In [1]:
import pandas as pd

from SMILESX import main, inference, utils
%load_ext autoreload
%aimport SMILESX
%autoreload 1

%matplotlib inline



#### **Read data file**

In [2]:
validation_data_dir = "./validation_data/"

In [3]:
extension = '.csv'

In [4]:
data_name = 'FreeSolv' # FreeSolv, ESOL, Lipophilicity
prop_tag = ''

In [5]:
if data_name == 'FreeSolv':
    data_filename = 'FreeSolv_SAMPL'
    prop_tag = 'expt'
elif data_name == 'ESOL':
    data_filename = 'ESOL_delaney-processed'
    prop_tag = 'measured log solubility in mols per litre'
elif data_name == 'Lipophilicity':
    data_filename = 'Lipophilicity'
    prop_tag = 'exp'
else:
    data_filename = data_name
    prop_tag = prop_tag

In [6]:
sol_data = pd.read_csv(validation_data_dir+data_filename+extension)

In [7]:
sol_data.head(3)

Unnamed: 0.1,Unnamed: 0,iupac,smiles,expt,calc
0,0,"4-methoxy-N,N-dimethyl-benzamide",COc1ccc(C(=O)N(C)C)cc1,-11.01,-9.625
1,1,methanesulfonyl chloride,CS(=O)(=O)Cl,-4.87,-6.219
2,2,3-methylbut-1-ene,C=CC(C)C,1.83,2.452


#### **Observation**
* The column containing the SMILES must be named 'smiles' 

#### **Extract relevant data**

In [8]:
sol_data = sol_data[['smiles',prop_tag]]

In [9]:
sol_data.head()

Unnamed: 0,smiles,expt
0,COc1ccc(C(=O)N(C)C)cc1,-11.01
1,CS(=O)(=O)Cl,-4.87
2,C=CC(C)C,1.83
3,CCc1cnccn1,-5.45
4,CCCCCCCO,-4.21


In [10]:
sol_data.shape

(642, 2)

#### **SMILES check from RDKit**

In [11]:
sol_data, bad_smiles_list = utils.check_smiles(sol_data)

In [12]:
sol_data.shape

(642, 2)

In [13]:
sol_data.iloc[:,1].values.shape

(642,)

#### Hyperparameters optimization with GPyOpt (Bayesian optimization)

In [14]:
dhyp_range = [int(2**itn) for itn in range(3,11)] # 
#dhyp_range = [itn for itn in range(1,1024)] 

bounds = [
    {'name': 'lstmunits', 'type': 'discrete', 'domain': dhyp_range}, 
    {'name': 'denseunits', 'type': 'discrete', 'domain': dhyp_range}, 
    {'name': 'embedding', 'type': 'discrete', 'domain': dhyp_range}
]

In [15]:
main.Main(data=sol_data, 
          data_name=data_name, 
          data_units='', 
          bayopt_bounds=bounds, 
          k_fold_number = 3, 
          augmentation = False, 
          outdir = "./data/", 
          n_seeds = 1, 
          bayopt_n_rounds = 1, 
          bayopt_on = True, 
          lstmunits_ref = 16, 
          denseunits_ref = 1024, 
          embedding_ref = 256, 
          seed_ref = None, 
          n_gpus = 4,
          gpus_list = None, 
          gpus_debug = False,
          patience = 50, 
          n_epochs = 400, 
          batchsize_pergpu = None,  
          lr_schedule = None,
          lr_min = 1e-5, 
          lr_max = 1e-2, 
          verbose = 0)

4 Physical GPUs, 4 Logical GPUs detected and configured.
4 GPU device(s) will be used.

***SMILES_X starts...***

The SMILES_X process can be followed in the ./data/Main/FreeSolv/Can/2020-03-26_10:17:16_Main.log file.

Remaining time: <0.02 h.

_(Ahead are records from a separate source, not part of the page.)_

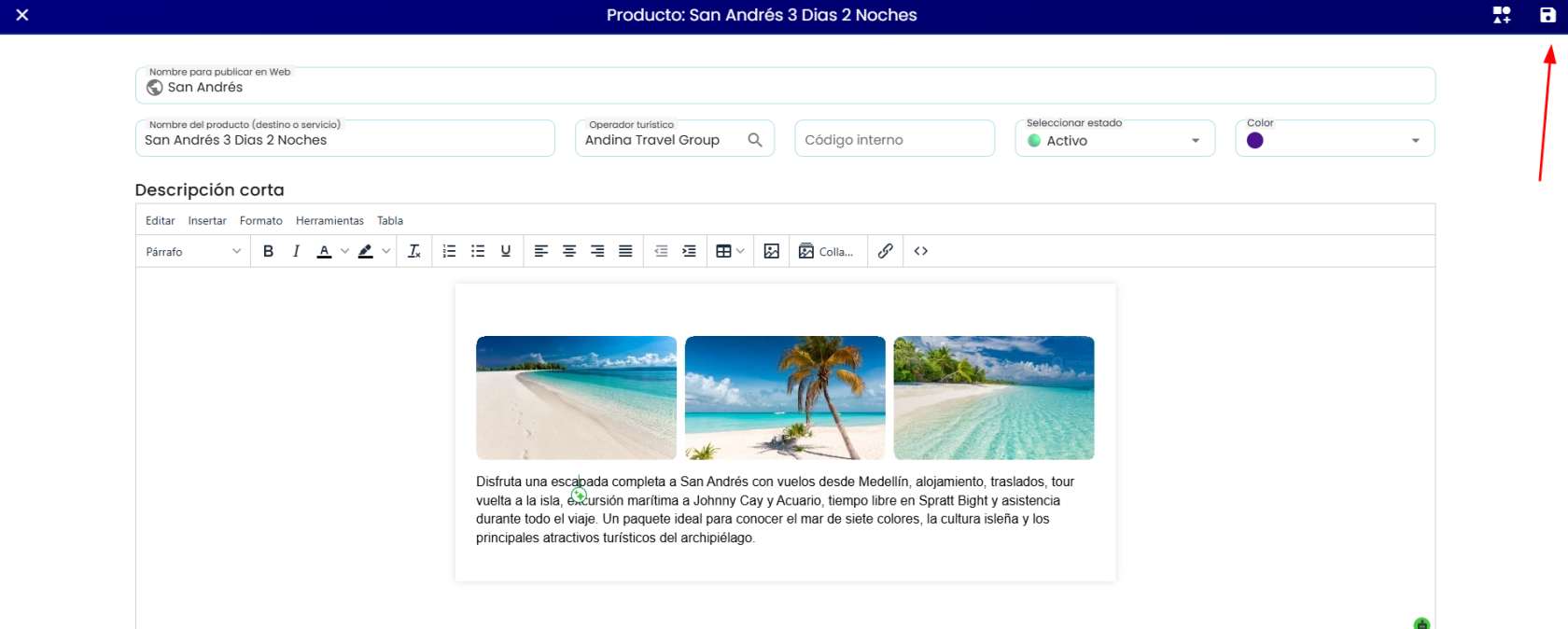Open the Insertar menu
The width and height of the screenshot is (1568, 629).
tap(207, 221)
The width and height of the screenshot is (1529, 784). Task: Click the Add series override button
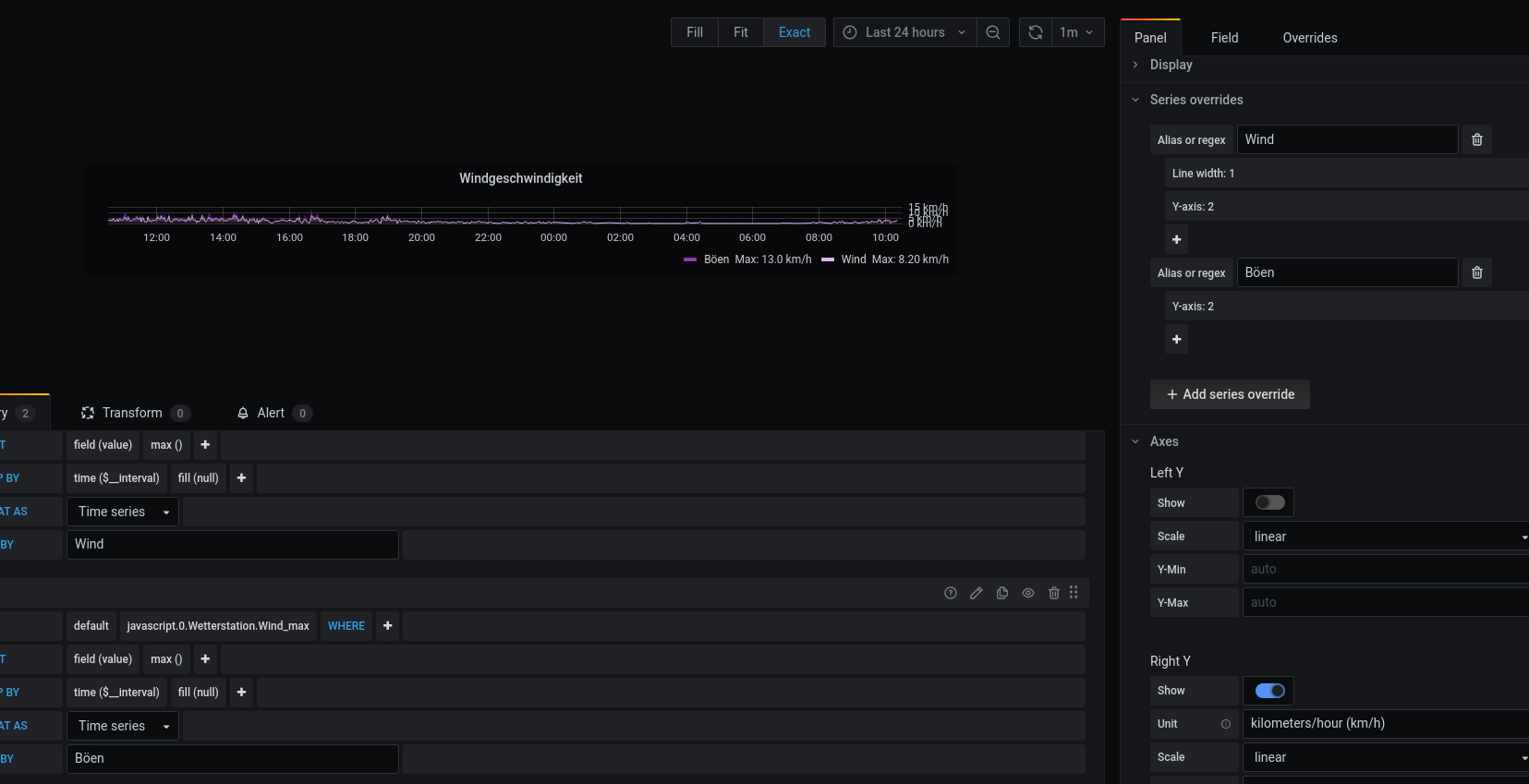pyautogui.click(x=1230, y=394)

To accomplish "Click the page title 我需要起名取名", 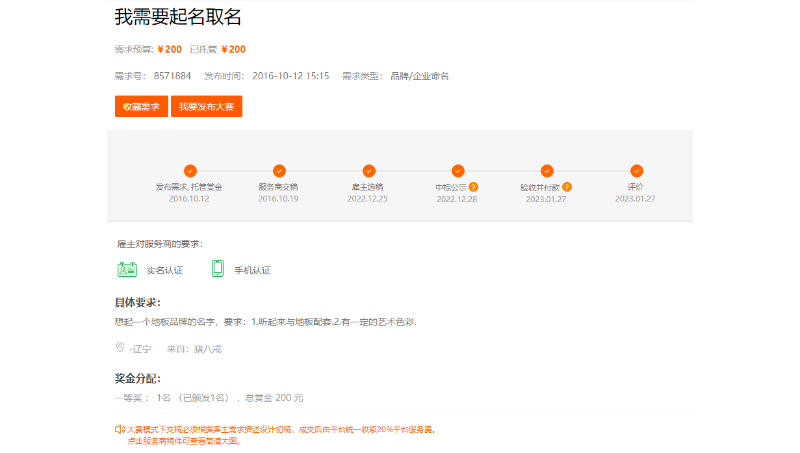I will (178, 17).
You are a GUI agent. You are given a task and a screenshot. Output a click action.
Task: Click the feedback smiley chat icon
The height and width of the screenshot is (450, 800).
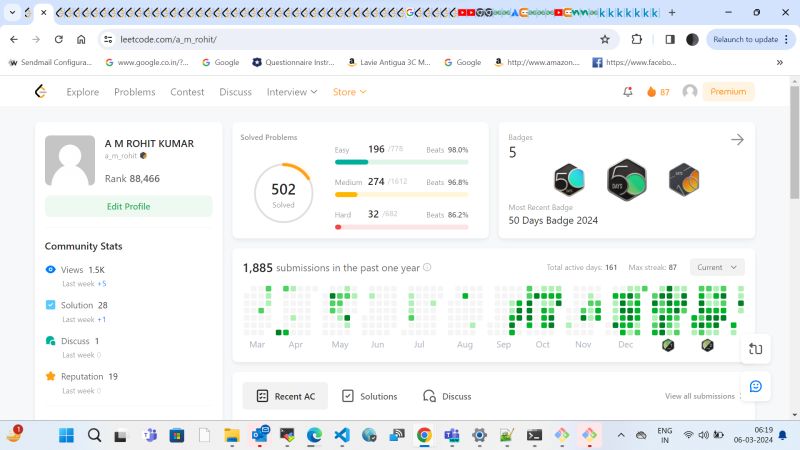[756, 386]
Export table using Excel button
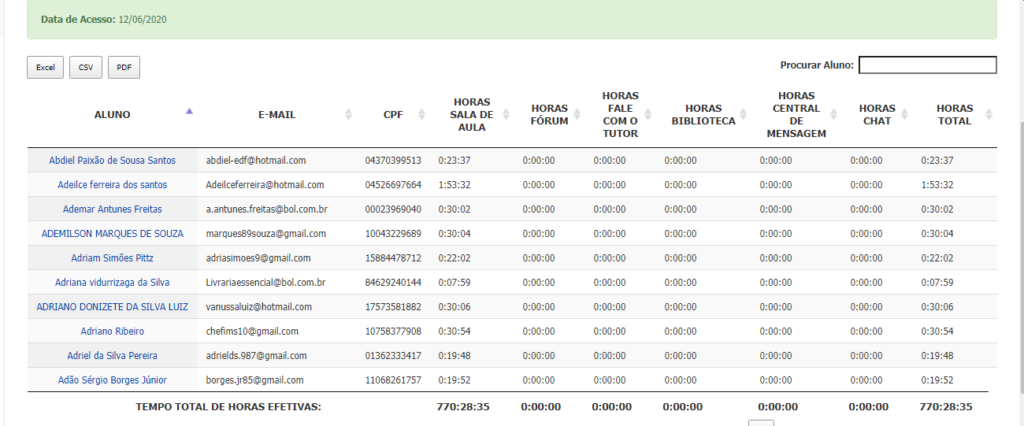Screen dimensions: 1024x426 point(45,67)
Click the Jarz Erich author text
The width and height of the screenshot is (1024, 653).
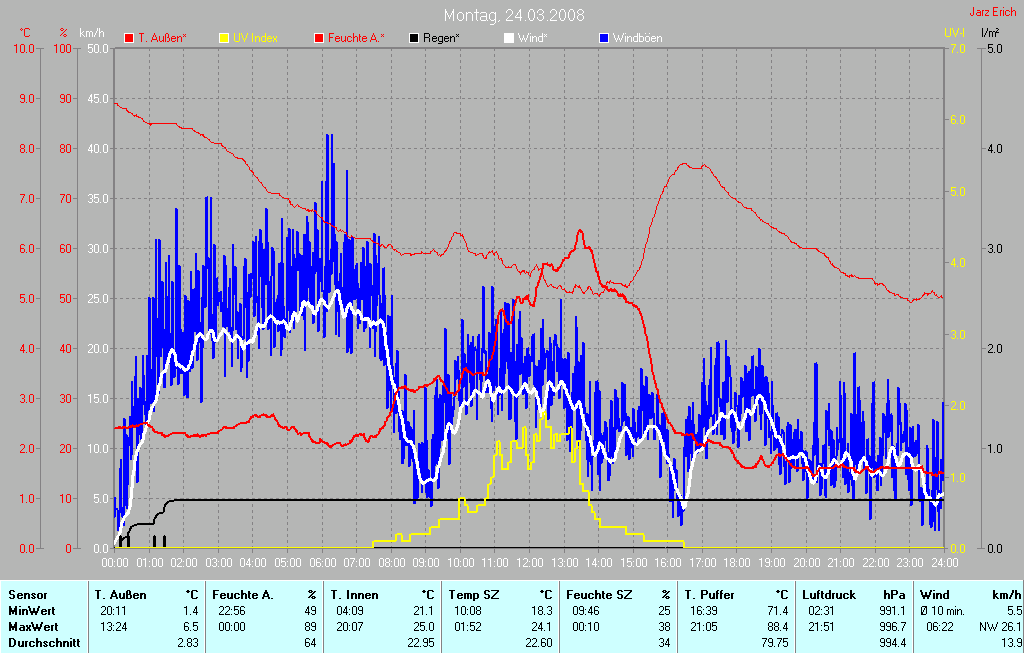[x=993, y=13]
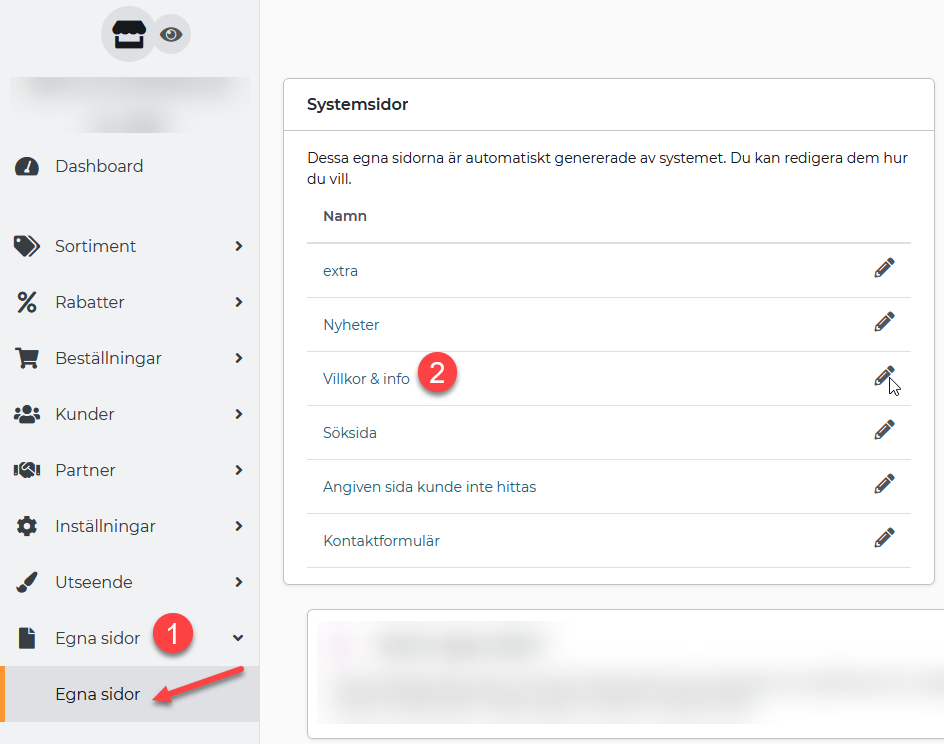This screenshot has height=744, width=944.
Task: Open the Kontaktformulär page link
Action: coord(381,541)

Processing the last fold of data...

***SMILES_X has terminated successfully.***



In [16]:
Inference_class = inference.Inference(data_name=data_name, 
                                      data_units = '',
                                      augmentation = False, 
                                      indir = "./data/", 
                                      outdir = "./data/")

4 Physical GPUs, 4 Logical GPUs detected and configured.
4 GPU device(s) will be used.

No data augmentation is required.
Full vocabulary: ['pad', 'unk', 'P', '/', 'Br', 's', 'F', 'O', '4', 'n', '1', '2', ' ', '(', '[C@@H]', '5', '=', '[C@H]', '[C@@]', '[nH]', 'I', '-', 'Cl', '3', '[C@]', '[O-]', 'N', 'C', 'S', '#', ')', '[S+2]', 'c', '[N+]'], of size: 34.

Maximum length of tokenized SMILES: 47 tokens.
***************************************
***SMILES_X for inference initiated.***
***************************************



In [17]:
%%time
pred_from_ens = Inference_class.infer(smiles_list = sol_data.smiles.values.tolist(), check_smiles = True)

**************************************
***SMILES_X for inference starts...***
**************************************

Checking the SMILES list for inference.
Number of enumerated SMILES: 642.
Tokenization of SMILES.

****************************************
***Inference of SMILES property done.***
****************************************

CPU times: user 2.4 s, sys: 131 ms, total: 2.53 s
Wall time: 2.31 s


In [18]:
pred_from_ens

Unnamed: 0,SMILES,ens_pred_mean,ens_pred_sd
0,COc1ccc(C(=O)N(C)C)cc1,-10.2116,0.387253
1,CS(=O)(=O)Cl,-5.75587,0.833627
2,C=CC(C)C,1.30396,0.166197
3,CCc1cnccn1,-5.83139,0.327533
4,CCCCCCCO,-4.38829,0.0934589
...,...,...,...
637,CCCCCCCC(=O)OC,-2.37421,0.545755
638,C1CCNC1,-5.01799,0.350627
639,O=Cc1ccc(O)cc1,-9.10979,0.316098
640,CCCCCCCCl,0.0445524,0.0957219